Oculus Rift Samsung Headset at the New York Marriott Marquis
Samsung virtual reality headset at the New York Marriott Marquis/Laura Motta

Last October, I wrote about Marriott’s efforts to use virtual reality technology in some of its hotels. At the time, it was somewhat unclear how the hotel brand was planning to find practical, day-to-day applications with this new toy — which admittedly, is pretty impressive and fun to use. Their commitment to it continues with a new initiative at two of its properties, the New York Marriott Marquis, and the London Marriott Park Lane, that will run over the coming weeks. With the launch of “VRoom Service,” guests at these two hotels can borrow an headset, which includes a viewer and headphones, that’s preloaded with “travel postcards.” The postcards put users into three travel destinations: Chile’s Andes mountains, a street corner in Bejing, and a patio in front of an ice cream shop in Rwanda.

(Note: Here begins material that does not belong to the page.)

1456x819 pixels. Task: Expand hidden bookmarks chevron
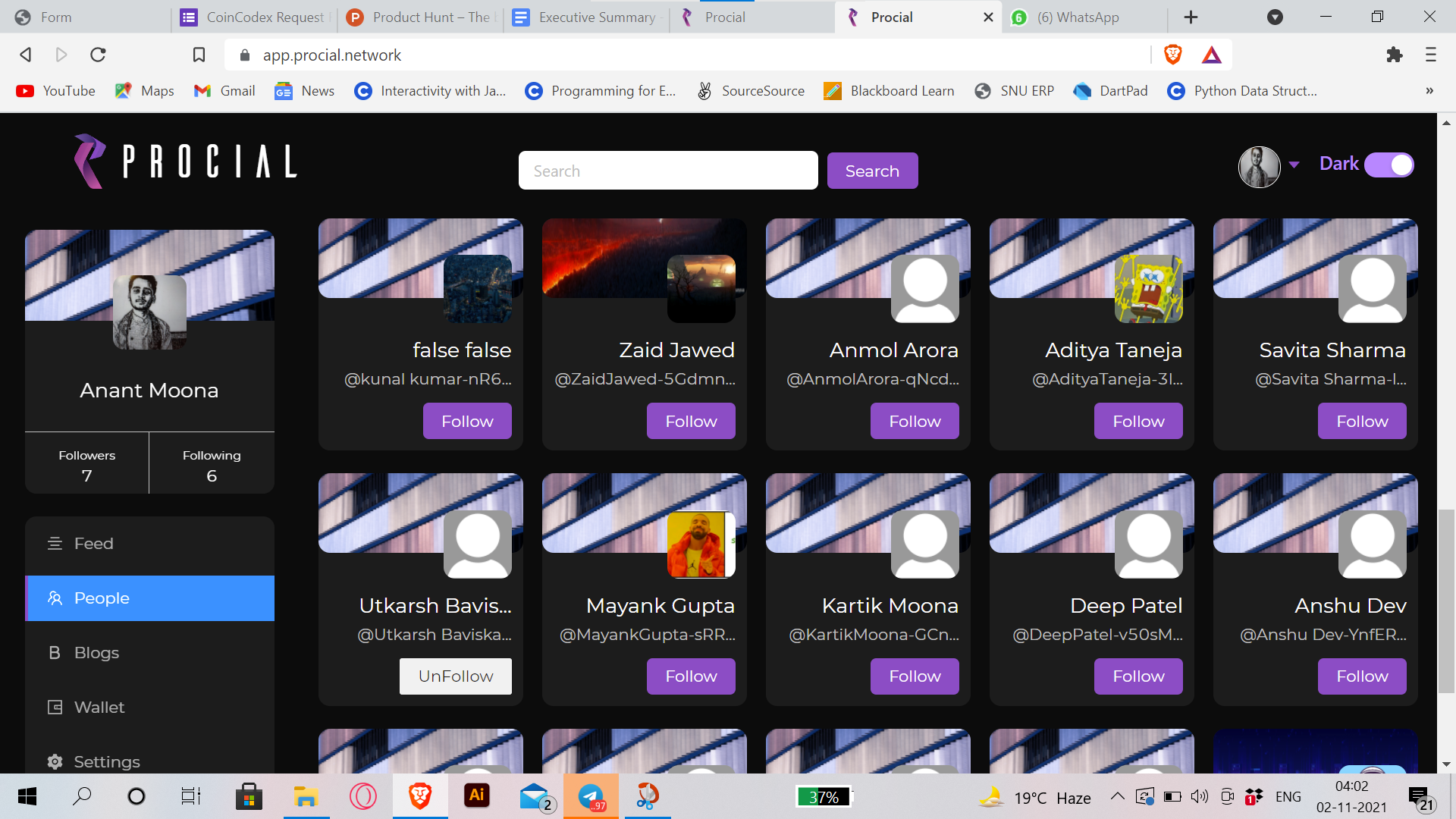[1429, 91]
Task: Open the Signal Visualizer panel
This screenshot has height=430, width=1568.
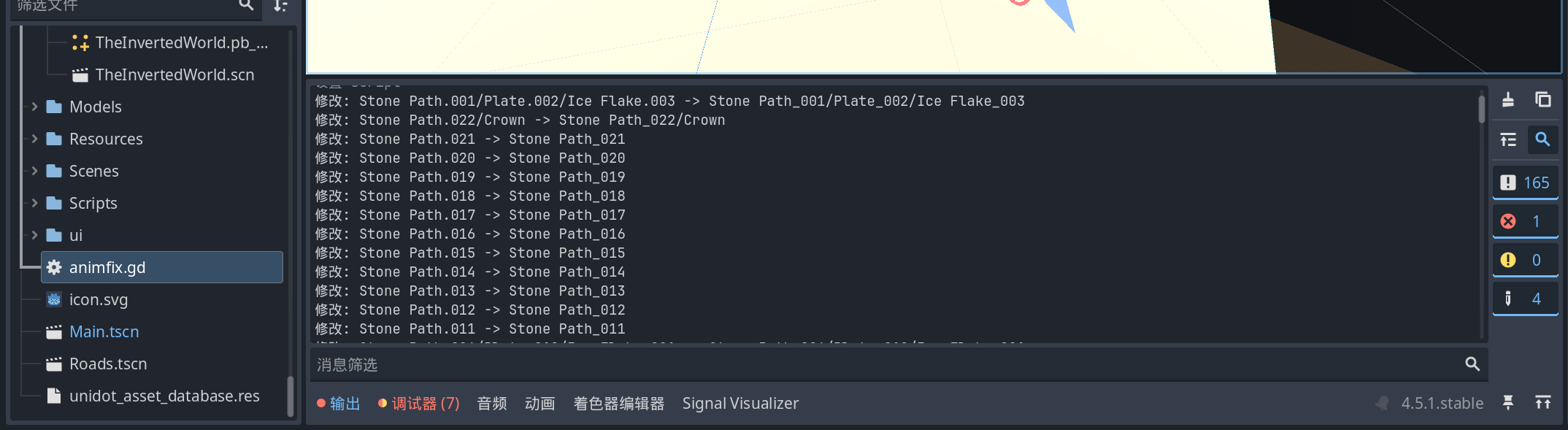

Non-hotel guests can view the postcards too, via the Samsung Milk VR premium video service on the Samsung Gear VR headset.

The postcards are beautiful to look at, and the virtual reality experience feels seamless and detailed. Look down toward your feet? You’ll see a rocky, grassy terrain or a curb. Look up? You’ll see colorful street signs and the top of buildings. Each postcard is “hosted” by young entrepreneurs who provide context on the destination from a traveler’s perspective — they can be “seated” beside you at a table, or even behind you, so you’ll have to spin around to hear and see them while you look out onto the scene.


Michael Dail, VP of Global Brand Marketing at Marriott, said that the brand is currently getting feedback on its virtual reality program, and is considering more day-to-day applications for the future. Although Marriott’s plans are not set in stone, some immediate benefits come to mind. Here are three that I spoke to him about, all under consideration:


See a virtual room before you book. The headset itself — minus the Samsung Galaxy smartphone that powers it and provides the display — isn’t an expensive piece of equipment. It costs about $200, meaning that the technology will likely have wider use in the future (as in, you’ll be able to afford to have one at home). How does that matter? Imagine being able to “walk” into a hotel room and experience its dimensions, layout, and contents right from your living room. You could compare a suite to a double or gauge the distance from your room to the pool — actions that could help you assess value in a hyper-realistic way.

Look at event spaces for a wedding, party, or conference. Future brides and grooms and office event planners alike will be excited about this. Imagine how much time could be saved by touring a virtual ballroom or meeting room — or a series of 10 of them — before actually leaving your house.

Let people “travel” when they have to stay put. Of course, it won’t be the same as the real thing — but whether it’s for someone with limited mobility or limited funds, or simply for someone who just can’t get away for a vacation, a virtual reality experience can give users some of the transformative feeling of travel without leaving home. Dail mentioned that the technology had recently been used with patients at a children’s hospital in Asia, and that the possibilities are endless.